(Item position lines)
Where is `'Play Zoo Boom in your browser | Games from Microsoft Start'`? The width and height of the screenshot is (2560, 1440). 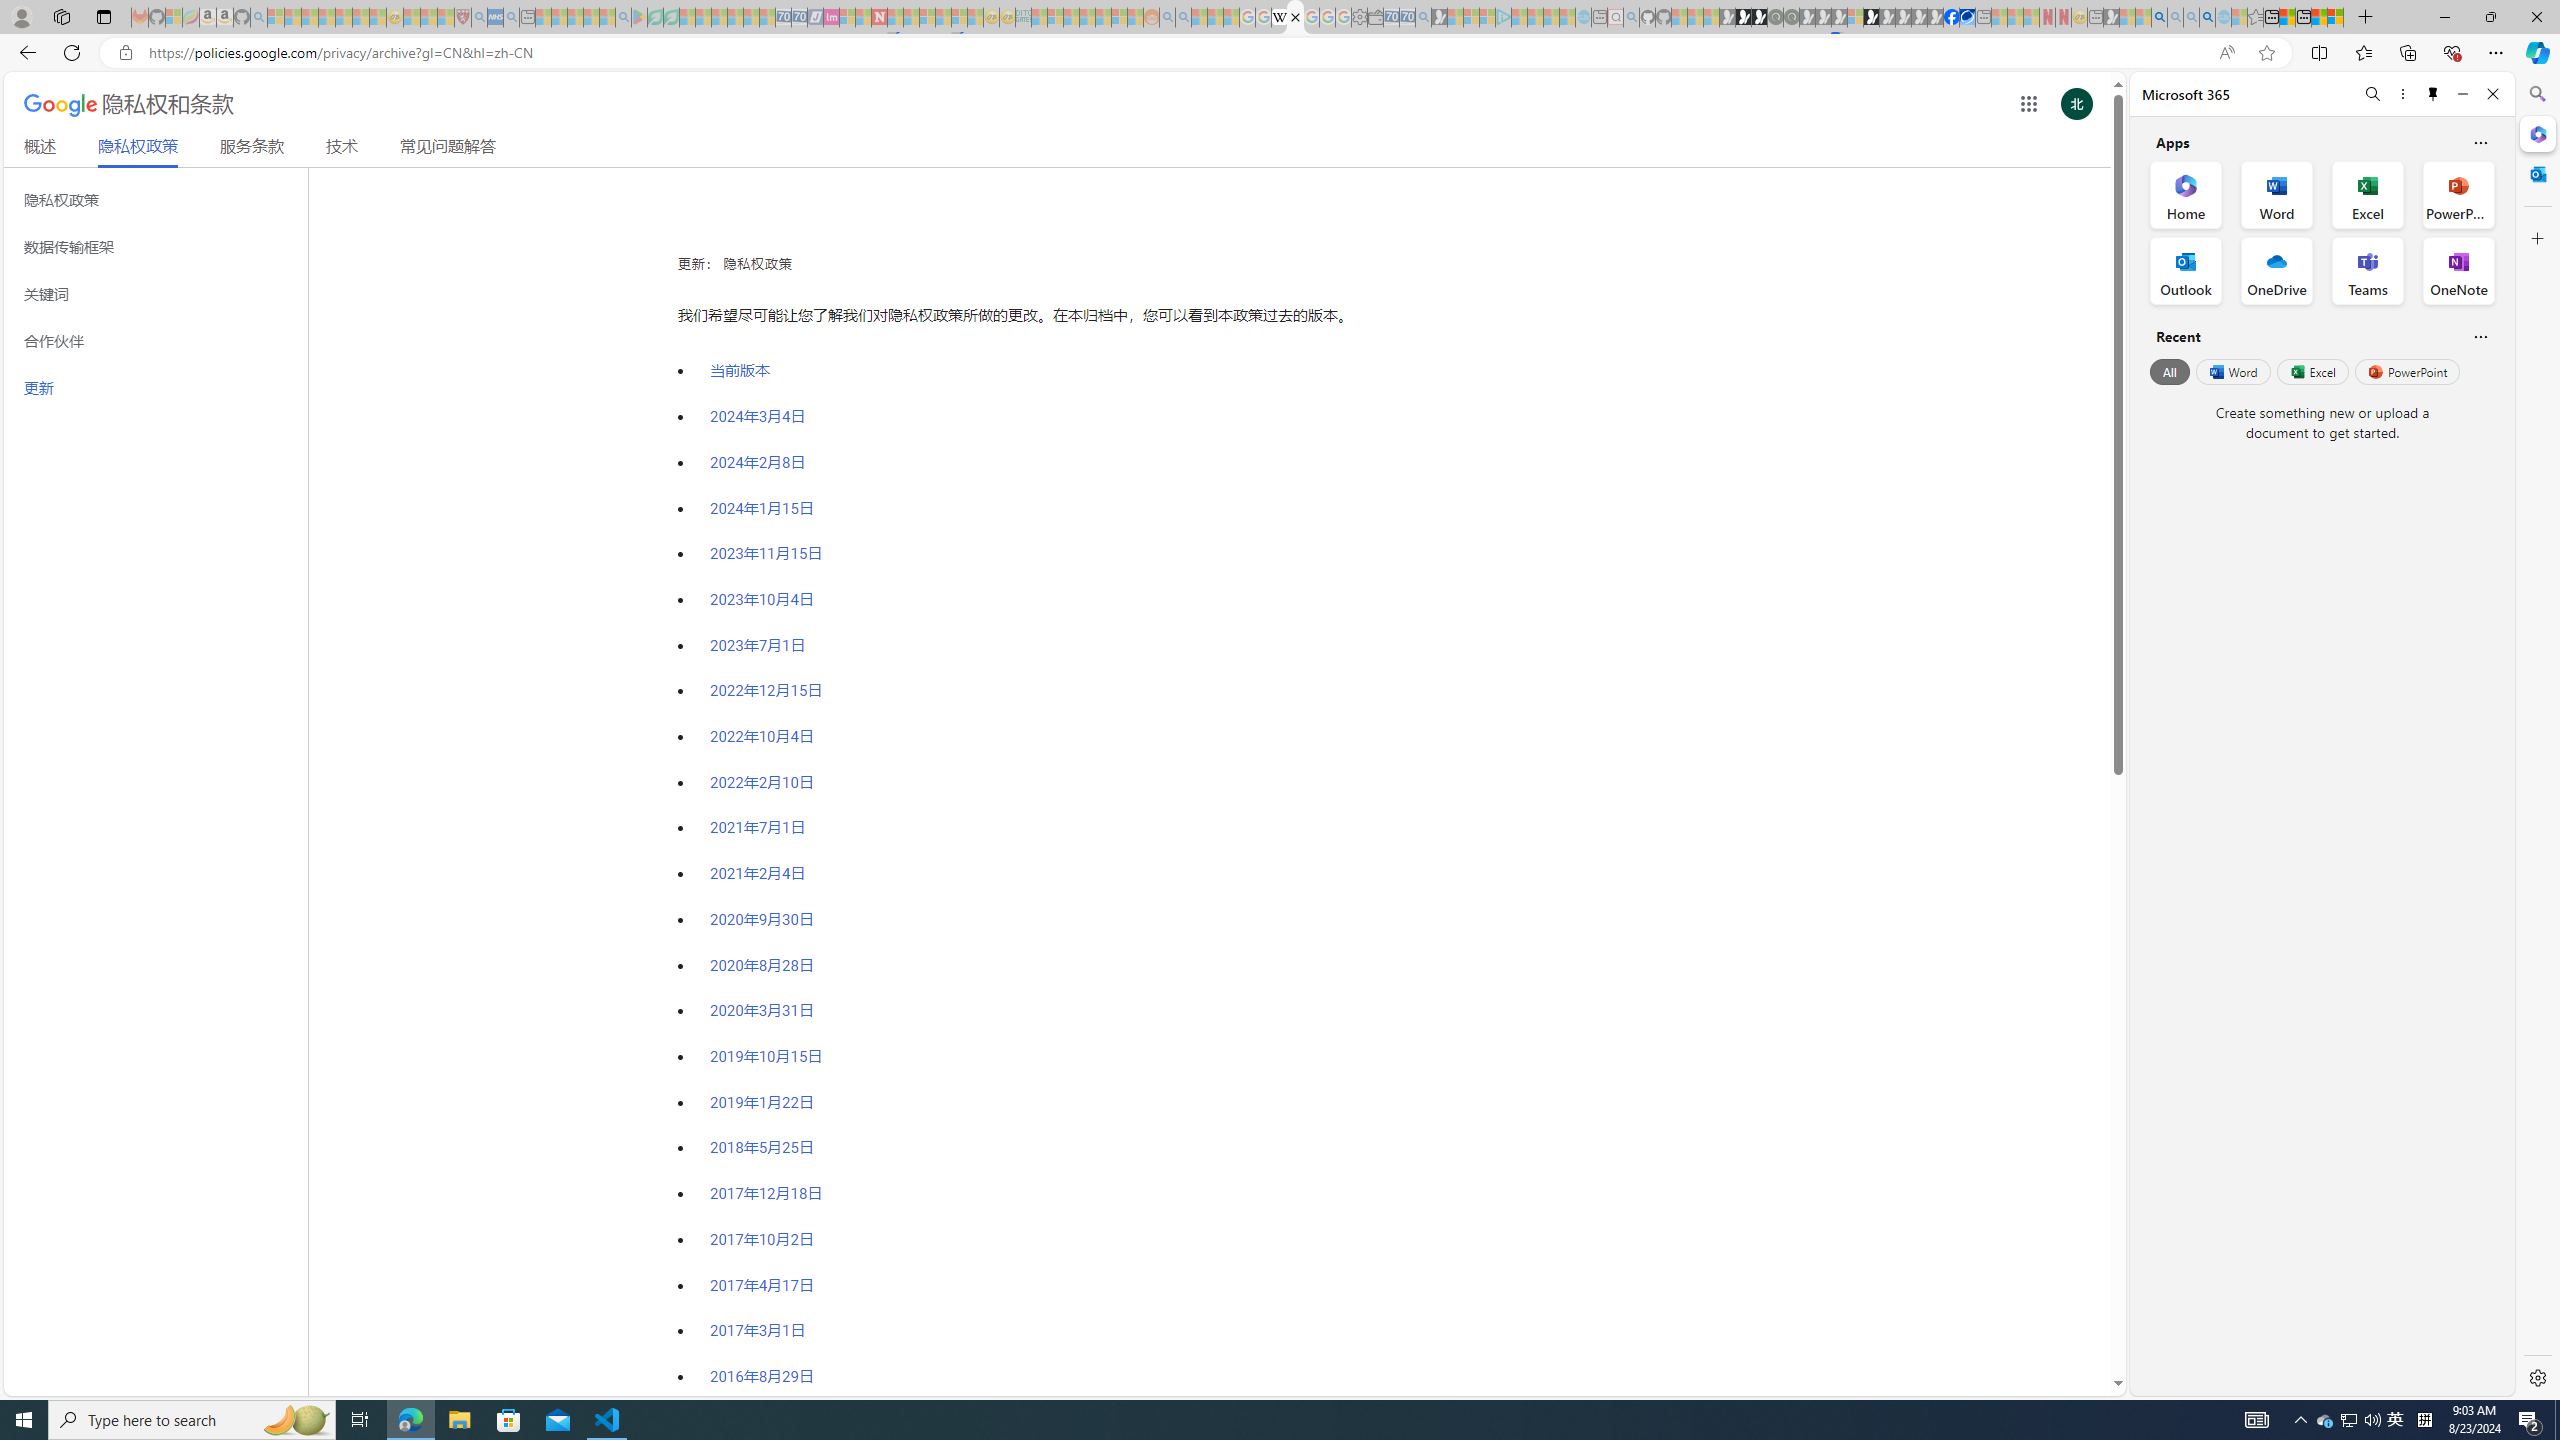 'Play Zoo Boom in your browser | Games from Microsoft Start' is located at coordinates (1744, 16).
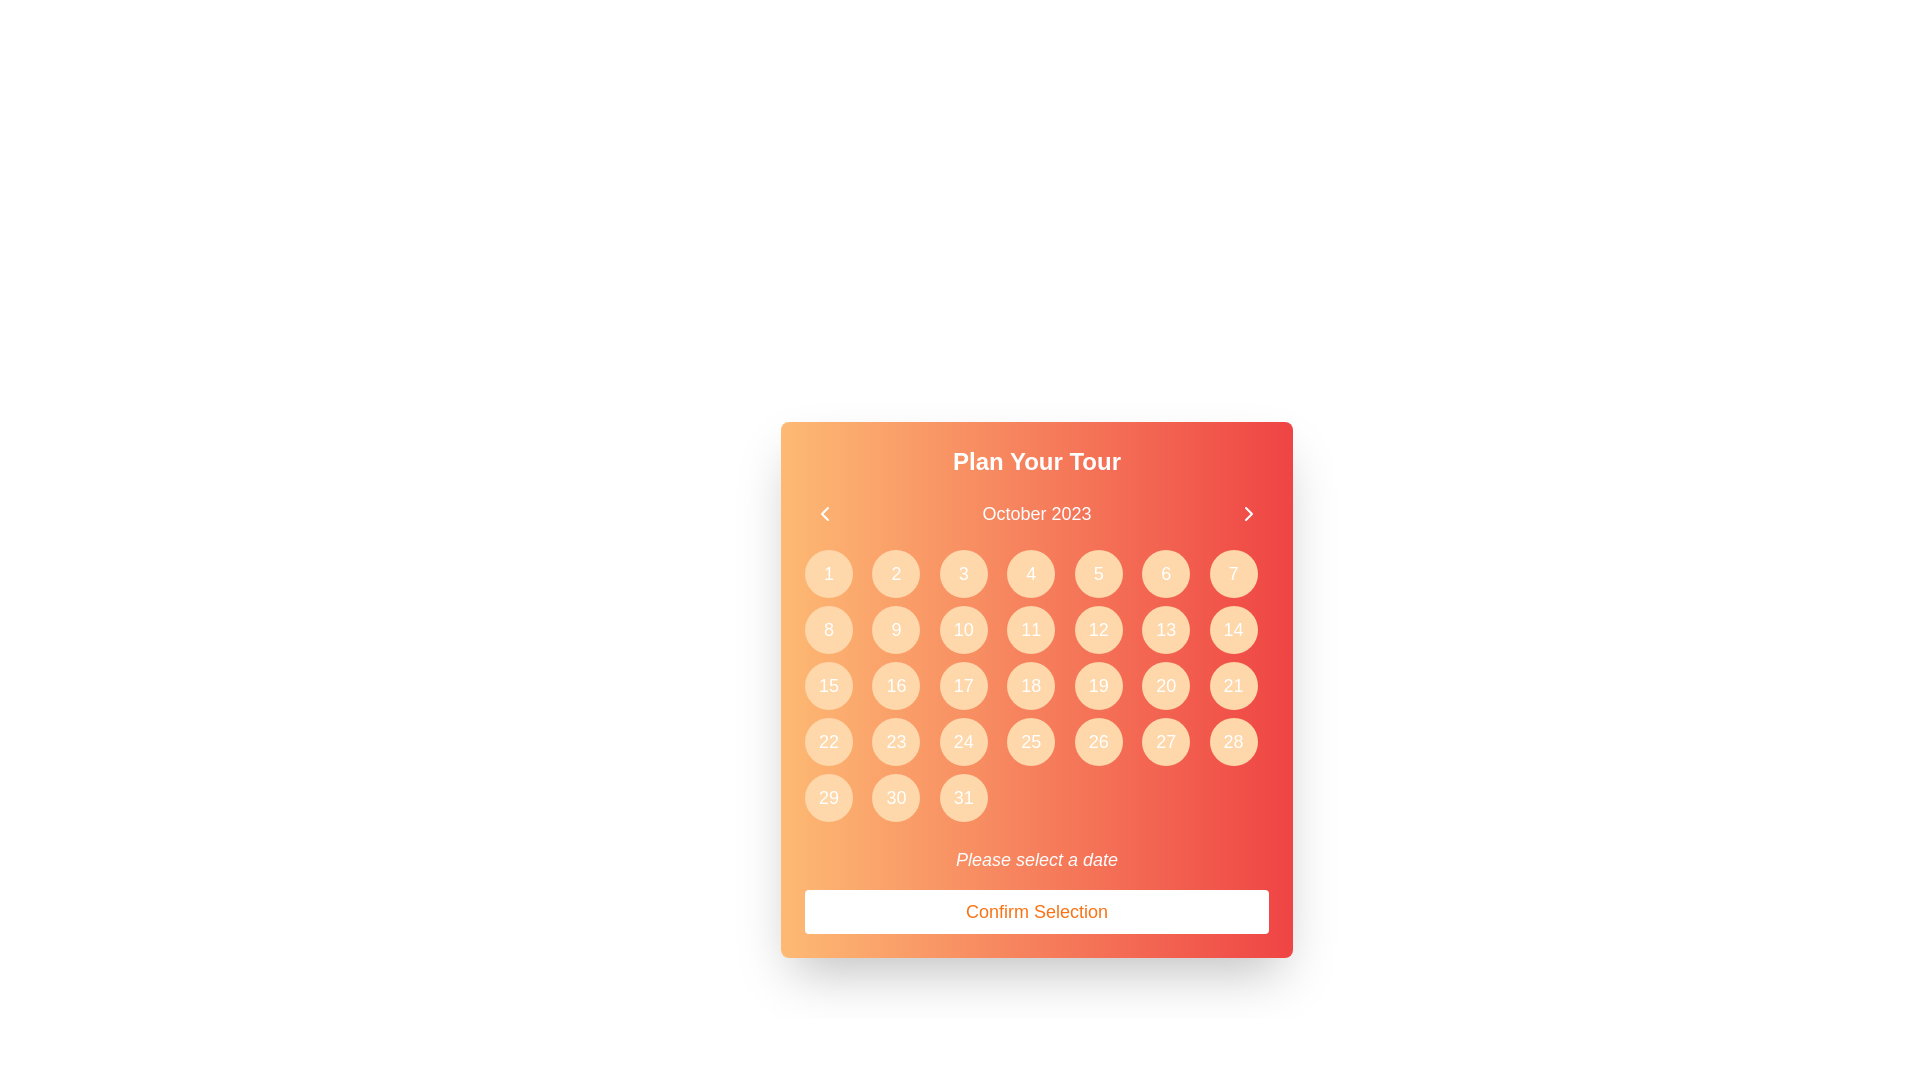 The width and height of the screenshot is (1920, 1080). I want to click on the calendar date button representing the 31st, located at the bottom-right of the grid layout, so click(963, 797).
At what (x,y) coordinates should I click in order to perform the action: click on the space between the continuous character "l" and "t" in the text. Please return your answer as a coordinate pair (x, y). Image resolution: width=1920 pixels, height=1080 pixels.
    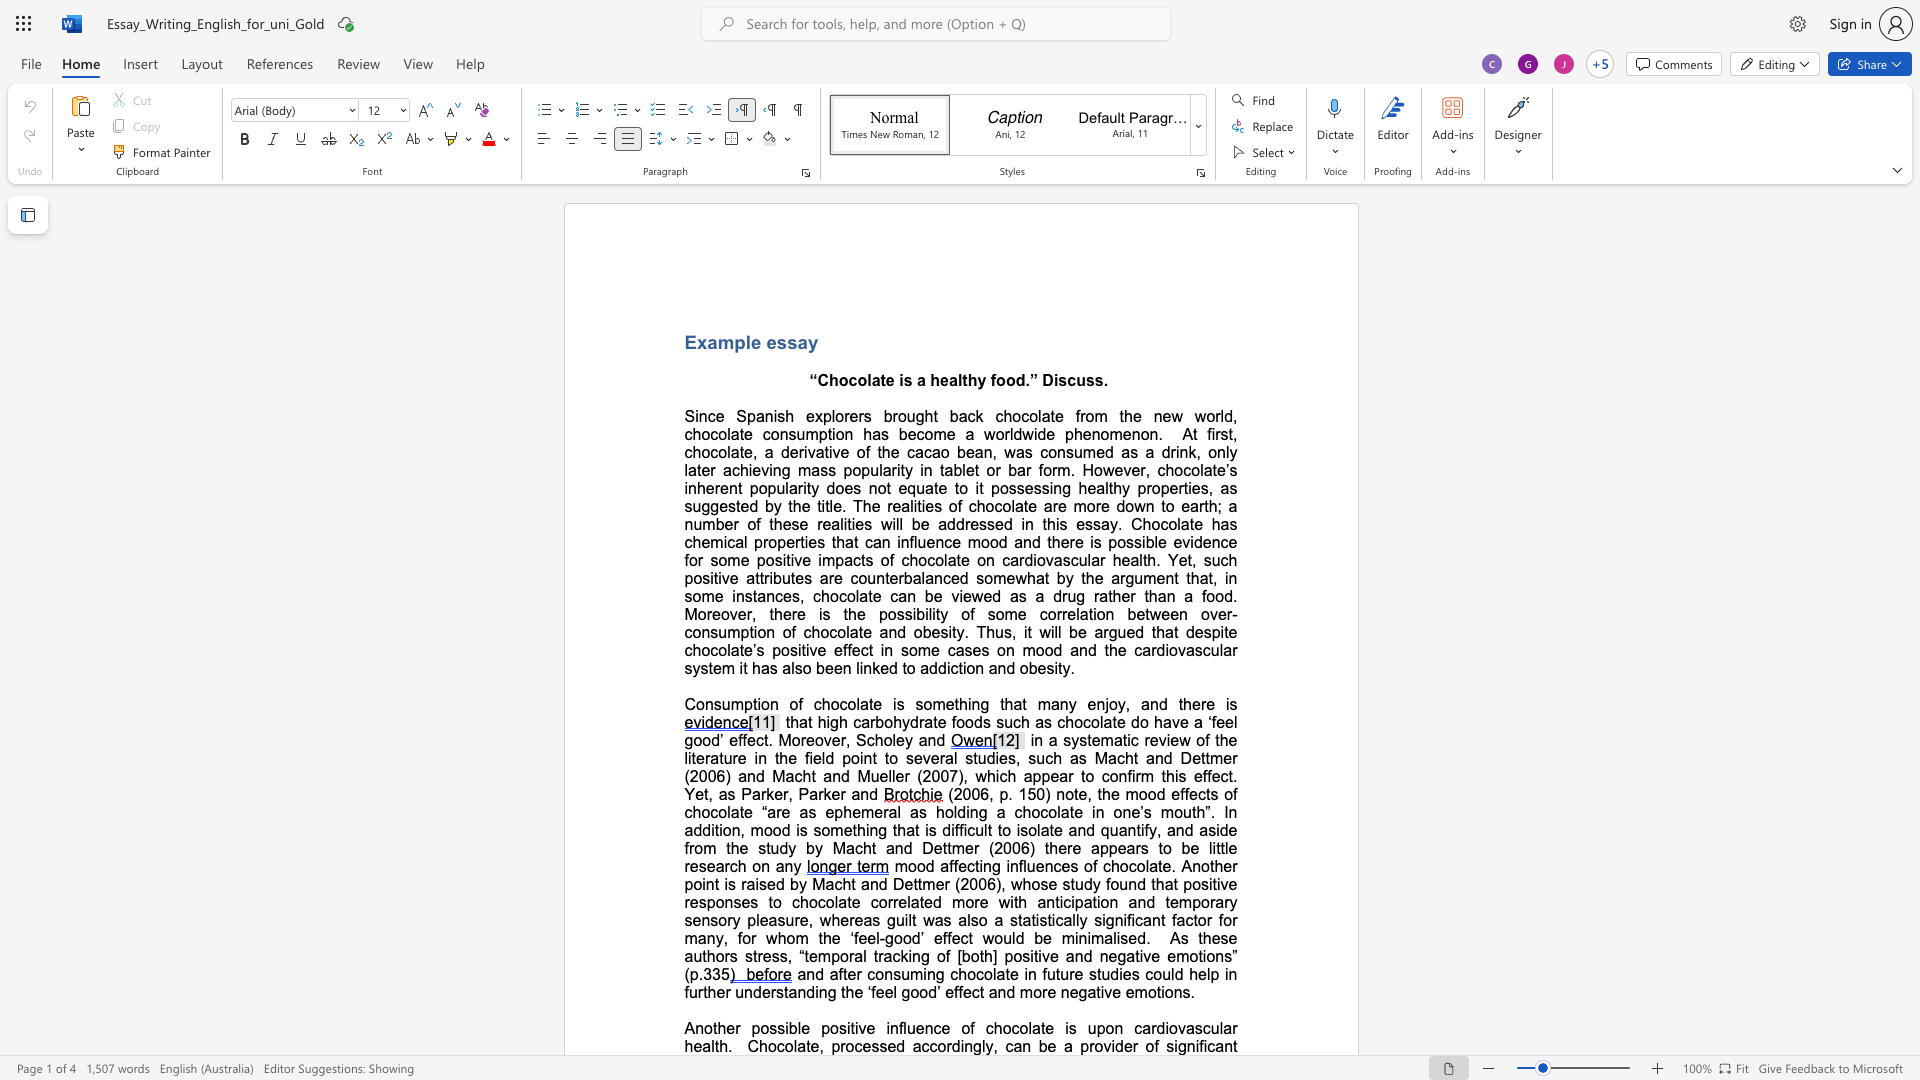
    Looking at the image, I should click on (715, 1045).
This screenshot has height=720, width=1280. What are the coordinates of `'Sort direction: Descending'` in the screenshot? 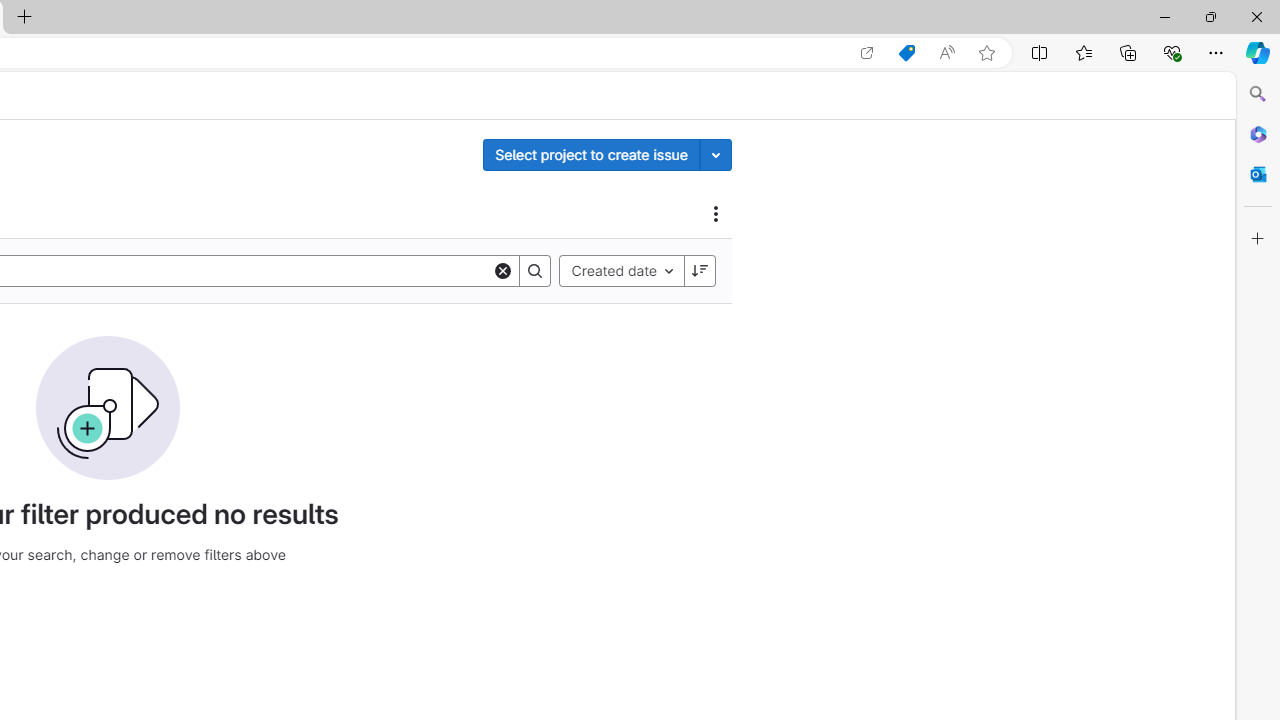 It's located at (699, 270).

== Work to complete ==
Copy out the stretch of lines from the one containing "At what (x,y)" through the one containing "Looking at the", without the pictures.

== Solution for this exercise ==
At what (x,y) coordinates should I click in order to perform the action: click on the space between the continuous character "l" and "t" in the text. Please return your answer as a coordinate pair (x, y). Image resolution: width=1920 pixels, height=1080 pixels.
    Looking at the image, I should click on (715, 1045).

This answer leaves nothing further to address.